En Amérique, ces attentats sont pain béni pour l’aile droite du parti républicain en vue de l’élection de l’année prochaine. Jusqu’à ce vendredi 13, ils ne savaient pour ainsi dire pas sur quel pied danser. Désormais, leur message de vengeance trouvera un public très réceptif. Nous devons ne pas en démordre : quelles que soient nos opinions politiques, il nous faut annihiler ISIS complètement, ou tout au moins leurs cinquante mille combattants opérationnels. Venir à bout de leurs sympathisants et de leurs idées du XIIème siècle (ou les faire changer d’avis) prendra beaucoup plus de temps. L’important, c’est de pourchasser ISIS, par tous les moyens et au plus vite ; mais, simultanément, l’on doit donner aux musulmans respectables leur chance de prouver qu’ils peuvent être les partenaires des diverses sociétés démocratiques dans lesquelles ils s’installent. La charge de la preuve leur incombe ; tâche ardue, mais pas impossible.

A l’instar de nombre d’artistes et d’écrivains, j’aime Paris. J’y ai vécu un an, il y a bien longtemps, en 1979. Nous avons l’intention d’y passer trois semaines, en septembre, l’année prochaine ; et nous ne voulons pas que la peur nous en dissuade. Je suis un expatrié qui vit en Indonésie, le plus grand pays musulman du monde, et le plus tolérant. Je suis d’ailleurs en train d’y consacrer un essai. La stabilité et la paix relative de l’Indonésie s’expliquent par beaucoup de raisons. La principale – telle que je la comprends au moment où j’écris ces lignes – étant que la culture l’emporte sur la religion. Si l’on entend par culture, manger, avoir un toit, pouvoir prendre soin, en paix, de sa famille, alors c’est là que se situe ce qui est fondamental, le fondamentalisme authentique. Dans une communauté humaine, tout le reste est secondaire.

A propos de l'auteur

Jean-François Vincent

Jean-François Vincent

Directeur de publication

Membre du Comité de Rédaction et rédacteur

Traducteur au Conseil de l'Europe

Ancien professeur certifié d'anglais

Ancien diacre à la cathédrale russe saint-Alexandre Nevski de Paris

Maîtrise d’anglais

Licence de philosophie

Licence de droit

Diplômé de l’institut de théologie orthodoxe Saint-Serge

Commentaires (1)

  • Jean-François Vincent

    Jean-François Vincent

    05 décembre 2015 à 13:35 |
    L’objection majeure que je ferais à votre texte concerne la charge de la preuve. Pourquoi des gens, né ici, devraient-ils « prouver » quelque chose ? Qu’ils ne sont pas des terroristes en puissance ? Pourquoi les musulmans et pas les autres ?

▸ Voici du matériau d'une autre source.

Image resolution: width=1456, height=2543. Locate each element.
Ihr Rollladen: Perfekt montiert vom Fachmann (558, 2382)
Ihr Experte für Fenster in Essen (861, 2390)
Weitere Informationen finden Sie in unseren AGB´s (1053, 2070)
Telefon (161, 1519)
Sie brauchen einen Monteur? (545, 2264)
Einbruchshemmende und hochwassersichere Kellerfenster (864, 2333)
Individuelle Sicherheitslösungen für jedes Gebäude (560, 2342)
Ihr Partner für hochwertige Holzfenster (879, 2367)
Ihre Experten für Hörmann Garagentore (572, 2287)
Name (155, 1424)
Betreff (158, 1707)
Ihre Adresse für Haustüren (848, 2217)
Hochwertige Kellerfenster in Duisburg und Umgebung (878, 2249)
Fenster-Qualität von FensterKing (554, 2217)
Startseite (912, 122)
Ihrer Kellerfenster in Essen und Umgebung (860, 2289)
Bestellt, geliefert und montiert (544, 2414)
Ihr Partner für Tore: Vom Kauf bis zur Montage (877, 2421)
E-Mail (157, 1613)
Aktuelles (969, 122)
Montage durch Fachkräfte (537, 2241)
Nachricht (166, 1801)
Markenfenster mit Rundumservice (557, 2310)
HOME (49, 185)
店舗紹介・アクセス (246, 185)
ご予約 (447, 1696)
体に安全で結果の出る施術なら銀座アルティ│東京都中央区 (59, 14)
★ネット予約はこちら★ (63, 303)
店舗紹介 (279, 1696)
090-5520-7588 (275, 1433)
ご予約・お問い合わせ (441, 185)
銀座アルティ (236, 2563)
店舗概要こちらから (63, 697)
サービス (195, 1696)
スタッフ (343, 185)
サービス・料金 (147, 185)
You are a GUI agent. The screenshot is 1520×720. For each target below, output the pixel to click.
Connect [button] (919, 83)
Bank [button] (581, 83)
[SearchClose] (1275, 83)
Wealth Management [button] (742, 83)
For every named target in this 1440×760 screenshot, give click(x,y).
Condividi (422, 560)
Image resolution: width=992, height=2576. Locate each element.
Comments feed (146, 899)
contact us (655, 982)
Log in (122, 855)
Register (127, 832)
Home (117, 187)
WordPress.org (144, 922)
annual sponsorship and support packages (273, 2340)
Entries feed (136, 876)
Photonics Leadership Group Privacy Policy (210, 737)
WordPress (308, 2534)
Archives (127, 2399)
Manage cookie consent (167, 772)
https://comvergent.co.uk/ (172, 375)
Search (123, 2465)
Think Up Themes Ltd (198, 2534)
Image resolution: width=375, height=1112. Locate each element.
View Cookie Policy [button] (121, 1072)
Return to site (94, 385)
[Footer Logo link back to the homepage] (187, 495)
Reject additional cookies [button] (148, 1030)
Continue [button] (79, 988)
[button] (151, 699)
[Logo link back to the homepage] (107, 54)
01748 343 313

    Certes, une majorité d’islamistes radicaux sont effectivement issus de familles musulmanes ; mais il faut aussi compter avec les convertis à l’Islam (environ 20% des « salafistes »). Ce sont tous des révoltés à la fois contre une société qu’ils haïssent et contre leurs propres parents : les musulmans de naissance les trouvant « tièdes », les autres les trouvant matérialistes et « bourgeois ». A l’instar de James Dean dans « La fureur de vivre » - en anglais, et c’est encore plus parlant, « A rebel without a cause » - ces révoltés cherchent un prétexte, une « cause » justifiant leur violence, la haine qu’ils portent en eux. L’islam en est une. Il y a quarante ans, c’eut été le gauchisme.